Saturday, January 26, 2008

11 matahari

Saya dan teman-teman sering sekali mengeluh kalau sudah menginjak daerah itu. Tempat ke arah luar kota Bandung, yang sayangnya menjadi lokasi sebuah institusi dimana kami harus menuntut ilmu—dan mengharuskan kami mengejar-ngejar bis kota setiap harinya. Bukan, bukan...bukan karena jauhnya. Kalau itu kami sudah maklum, bahkan lama-lama terbiasa, dan menjadikan kami merasa jaraknya wajar-wajar saja.

 

Mataharinya.

 

Aduh, setiap hari di sana sama seperti seminggu berjemur di pantai. Mataharinya bukan hanya menyinari, tapi menyeringai, bahkan menusuk. Teman saya bahkan sempat berteori, tampaknya matahari di sana ada dua. Huah....satu matahari saja sudah bikin pusing kalau lama-lama terkena sinarnya, belum lagi ditambah penipisan ozon, Bisa bikin kanker kulit. Ada dua matahari...bayangkan saja sendiri....double pusing...double kanker....

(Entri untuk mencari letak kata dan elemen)
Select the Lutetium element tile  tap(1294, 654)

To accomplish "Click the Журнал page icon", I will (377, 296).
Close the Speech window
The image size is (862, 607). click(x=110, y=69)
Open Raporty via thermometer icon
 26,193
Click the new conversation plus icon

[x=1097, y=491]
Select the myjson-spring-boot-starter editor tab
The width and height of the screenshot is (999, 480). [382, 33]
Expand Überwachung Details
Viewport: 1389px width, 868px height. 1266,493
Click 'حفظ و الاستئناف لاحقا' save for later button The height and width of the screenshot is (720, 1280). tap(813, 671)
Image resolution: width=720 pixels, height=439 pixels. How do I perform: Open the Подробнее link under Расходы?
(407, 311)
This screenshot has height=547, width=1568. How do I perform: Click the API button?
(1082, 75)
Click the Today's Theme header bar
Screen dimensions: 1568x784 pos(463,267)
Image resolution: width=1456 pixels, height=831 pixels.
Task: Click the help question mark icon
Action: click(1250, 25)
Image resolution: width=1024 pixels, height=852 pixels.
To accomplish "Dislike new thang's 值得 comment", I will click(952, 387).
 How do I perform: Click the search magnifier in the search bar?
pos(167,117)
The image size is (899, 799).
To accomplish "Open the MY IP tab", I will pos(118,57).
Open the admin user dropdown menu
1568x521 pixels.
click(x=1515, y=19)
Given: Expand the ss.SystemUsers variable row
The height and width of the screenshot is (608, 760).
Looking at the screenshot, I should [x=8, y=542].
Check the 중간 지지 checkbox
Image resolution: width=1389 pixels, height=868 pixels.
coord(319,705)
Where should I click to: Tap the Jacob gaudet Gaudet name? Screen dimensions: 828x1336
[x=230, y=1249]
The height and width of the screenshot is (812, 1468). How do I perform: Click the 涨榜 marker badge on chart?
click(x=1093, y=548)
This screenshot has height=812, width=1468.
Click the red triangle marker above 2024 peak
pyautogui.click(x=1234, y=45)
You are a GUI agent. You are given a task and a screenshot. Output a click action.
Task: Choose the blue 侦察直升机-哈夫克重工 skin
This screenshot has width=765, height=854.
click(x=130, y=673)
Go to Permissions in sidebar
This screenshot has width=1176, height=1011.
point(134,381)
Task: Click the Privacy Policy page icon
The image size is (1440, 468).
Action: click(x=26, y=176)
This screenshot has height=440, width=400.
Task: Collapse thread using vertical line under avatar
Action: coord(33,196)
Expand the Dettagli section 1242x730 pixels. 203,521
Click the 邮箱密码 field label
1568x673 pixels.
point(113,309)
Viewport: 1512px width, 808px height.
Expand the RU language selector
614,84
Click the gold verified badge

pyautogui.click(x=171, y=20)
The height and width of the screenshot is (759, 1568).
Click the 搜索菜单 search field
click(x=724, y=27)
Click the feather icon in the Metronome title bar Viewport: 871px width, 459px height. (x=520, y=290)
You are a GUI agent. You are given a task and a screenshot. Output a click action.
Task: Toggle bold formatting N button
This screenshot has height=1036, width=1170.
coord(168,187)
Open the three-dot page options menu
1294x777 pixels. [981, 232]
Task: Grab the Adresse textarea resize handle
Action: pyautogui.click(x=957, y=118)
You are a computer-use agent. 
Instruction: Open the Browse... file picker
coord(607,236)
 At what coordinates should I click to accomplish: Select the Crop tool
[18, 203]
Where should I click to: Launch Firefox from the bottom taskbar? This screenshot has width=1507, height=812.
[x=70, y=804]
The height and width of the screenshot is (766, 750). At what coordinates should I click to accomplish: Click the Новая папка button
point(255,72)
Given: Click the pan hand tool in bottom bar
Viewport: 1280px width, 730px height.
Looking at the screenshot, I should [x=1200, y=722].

## SOAL DAN TUGAS
A – Tentukan apakah setiap pernyataan berikut sesuai dengan tulisan tentang matahari di pinggiran Bandung, lalu jawab ya atau tidak dengan menyertakan kutipan persis dari tulisan tersebut yang menjadi dasar jawaban. (i) Penulis dan teman-temannya mengeluh karena jarak ke lokasi institusi itu jauh. (ii) Seorang teman penulis berteori bahwa matahari di sana ada dua. (iii) Setiap hari di sana disamakan dengan seminggu berjemur di pantai.
B – Lanjutkan tulisan tentang matahari di pinggiran Bandung, dimulai setelah kalimat terakhir yang tercantum.

## JAWABAN AKHIR
A –
(i) Tidak. Penulis menyatakan "Bukan, bukan...bukan karena jauhnya."
(ii) Ya. Penulis menyatakan "Teman saya bahkan sempat berteori, tampaknya matahari di sana ada dua."
(iii) Ya. Penulis menyatakan "setiap hari di sana sama seperti seminggu berjemur di pantai."

B –
Sore itu saya juga baru pulang dari ”negeri dua matahari” itu. Saya tidak berharap menemukan matahari-matahari lainnya yang sejenis itu. Saya ingin matahari yang hangat, yang menyinari...bukan menyeringai. Telepon saya berdering. Katanya matahari saya akan pulang hari ini. Ah, akhirnya...ada juga matahari yang saya tidak keberatan lama-lama disinari.

 

Matahari.

 

Begitu saya biasa menyebut dia. Karena dia hangat dan menerangi. Dia menyebut saya bunga matahari. Saya tidak keberatan. Bunga matahari biasanya akan mencari sinar matahari. Saya punya banyak alasan untuk terus mencari dia. Saya juga yakin dia akan terus dengan sabar terbit untuk menerangi hari saya. Matahari memang seharusnya begitu, menyinari dengan sabar.

 

Saya menunggu agak lama, dan akhirnya melihat matahari saya berjalan menuju saya. Wajah lelah setelah perjalanan jauh dan kerepotan membawa barang-barangnya. Tangannya penuh... Satu tas di tangan kiri dan sesuatu berwarna kuning di tangan kanan. Benda itu begitu besar dan familiar, saya langsung mengenalinya sekali lihat.

 

Bunga Matahari.

 

Tanpa senyum yang berlebihan atau kata-kata pengantar yang picisan seperti tulisan saya ini, dia berikan bunga matahari itu. Bukan hanya satu, tapi sepuluh. Bukan juga untuk moment istimewa yang langsung sibuk saya ingat-ingat, tapi hanya karena ingin.

 

Benar mungkin kata orang tua. Hati-hati dengan apa yang kau inginkan. Kadang-kadang tidak selalu seperti harapan. Saya cuma ingin satu matahari, yang datang sebelas. Iya, sebelas. Bunga-bunga itu, dan dia sendiri.

 

Jadi, kalau dua matahari itu double pusing dan double kanker...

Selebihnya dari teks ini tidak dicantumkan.